To be truthful, he sympathized almost equally with Tatum, who was renowned and then reviled for his aggressiveness. Madden is able to wince at football now and then, but he is unable to blame the sport significantly: he loves it too well. Though he had planned to loaf for at least a year after stepping down as the Raiders' coach, he succumbed to CBS's blandishments when the 1979 season came near. "Every year from the age of ten, I had a season. Through high school, college and the pros, over 30 of them. With CBS, I still had a season. I was still part of it. I thought, 'Here's the answer.' "

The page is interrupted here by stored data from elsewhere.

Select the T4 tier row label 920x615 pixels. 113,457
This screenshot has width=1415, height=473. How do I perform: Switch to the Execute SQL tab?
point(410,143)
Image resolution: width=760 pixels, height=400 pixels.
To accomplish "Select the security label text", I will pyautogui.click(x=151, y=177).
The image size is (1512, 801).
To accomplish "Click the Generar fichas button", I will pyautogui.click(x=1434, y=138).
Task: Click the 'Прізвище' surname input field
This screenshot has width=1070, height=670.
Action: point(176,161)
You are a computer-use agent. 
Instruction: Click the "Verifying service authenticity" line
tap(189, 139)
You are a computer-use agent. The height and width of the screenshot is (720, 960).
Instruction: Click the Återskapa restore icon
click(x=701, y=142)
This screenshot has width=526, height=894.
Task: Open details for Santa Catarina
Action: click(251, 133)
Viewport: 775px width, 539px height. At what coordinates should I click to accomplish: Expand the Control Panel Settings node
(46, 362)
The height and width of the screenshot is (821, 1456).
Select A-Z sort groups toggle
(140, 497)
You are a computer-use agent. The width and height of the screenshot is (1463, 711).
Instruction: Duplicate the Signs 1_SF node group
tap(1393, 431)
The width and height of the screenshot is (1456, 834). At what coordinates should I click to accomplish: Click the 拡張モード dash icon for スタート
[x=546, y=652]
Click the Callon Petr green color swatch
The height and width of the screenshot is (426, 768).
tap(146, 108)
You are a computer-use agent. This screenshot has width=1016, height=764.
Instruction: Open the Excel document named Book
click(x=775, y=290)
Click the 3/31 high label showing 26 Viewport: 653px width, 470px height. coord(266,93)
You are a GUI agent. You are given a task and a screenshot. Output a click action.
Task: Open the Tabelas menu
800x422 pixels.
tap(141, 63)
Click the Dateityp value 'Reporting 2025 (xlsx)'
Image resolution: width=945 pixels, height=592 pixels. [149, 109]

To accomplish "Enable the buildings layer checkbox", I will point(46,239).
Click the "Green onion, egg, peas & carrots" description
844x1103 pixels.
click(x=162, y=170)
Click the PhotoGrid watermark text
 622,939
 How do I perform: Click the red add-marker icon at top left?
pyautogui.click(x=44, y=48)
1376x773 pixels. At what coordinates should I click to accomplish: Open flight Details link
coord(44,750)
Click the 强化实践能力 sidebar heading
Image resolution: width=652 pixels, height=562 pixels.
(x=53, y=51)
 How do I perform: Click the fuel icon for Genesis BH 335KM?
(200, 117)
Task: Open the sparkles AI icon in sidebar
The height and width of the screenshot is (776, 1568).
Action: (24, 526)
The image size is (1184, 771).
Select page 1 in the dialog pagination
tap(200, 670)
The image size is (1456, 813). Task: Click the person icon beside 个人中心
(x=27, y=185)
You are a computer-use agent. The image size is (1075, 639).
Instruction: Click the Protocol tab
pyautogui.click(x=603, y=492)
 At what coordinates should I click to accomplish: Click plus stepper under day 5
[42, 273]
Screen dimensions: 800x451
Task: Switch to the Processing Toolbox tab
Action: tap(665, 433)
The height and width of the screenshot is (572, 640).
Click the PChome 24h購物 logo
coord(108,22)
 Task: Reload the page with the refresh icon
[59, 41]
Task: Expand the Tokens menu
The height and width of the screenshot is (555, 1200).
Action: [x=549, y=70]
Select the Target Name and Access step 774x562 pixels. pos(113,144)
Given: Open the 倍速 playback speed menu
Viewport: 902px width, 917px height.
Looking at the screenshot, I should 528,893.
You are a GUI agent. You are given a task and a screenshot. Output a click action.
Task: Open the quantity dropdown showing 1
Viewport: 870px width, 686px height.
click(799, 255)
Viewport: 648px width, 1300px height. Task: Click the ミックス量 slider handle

He took to his preparation like Van Brocklin. "Studying films, I started out thinking what I would do if I were still the coach; I've stopped that." But his fascination with strategy is unending. "Getting ready gives me an excuse to be nosy, to go out to practice and see what's going on. If I say a guy's a good player, I don't want to have read that or been told that. I want to know it."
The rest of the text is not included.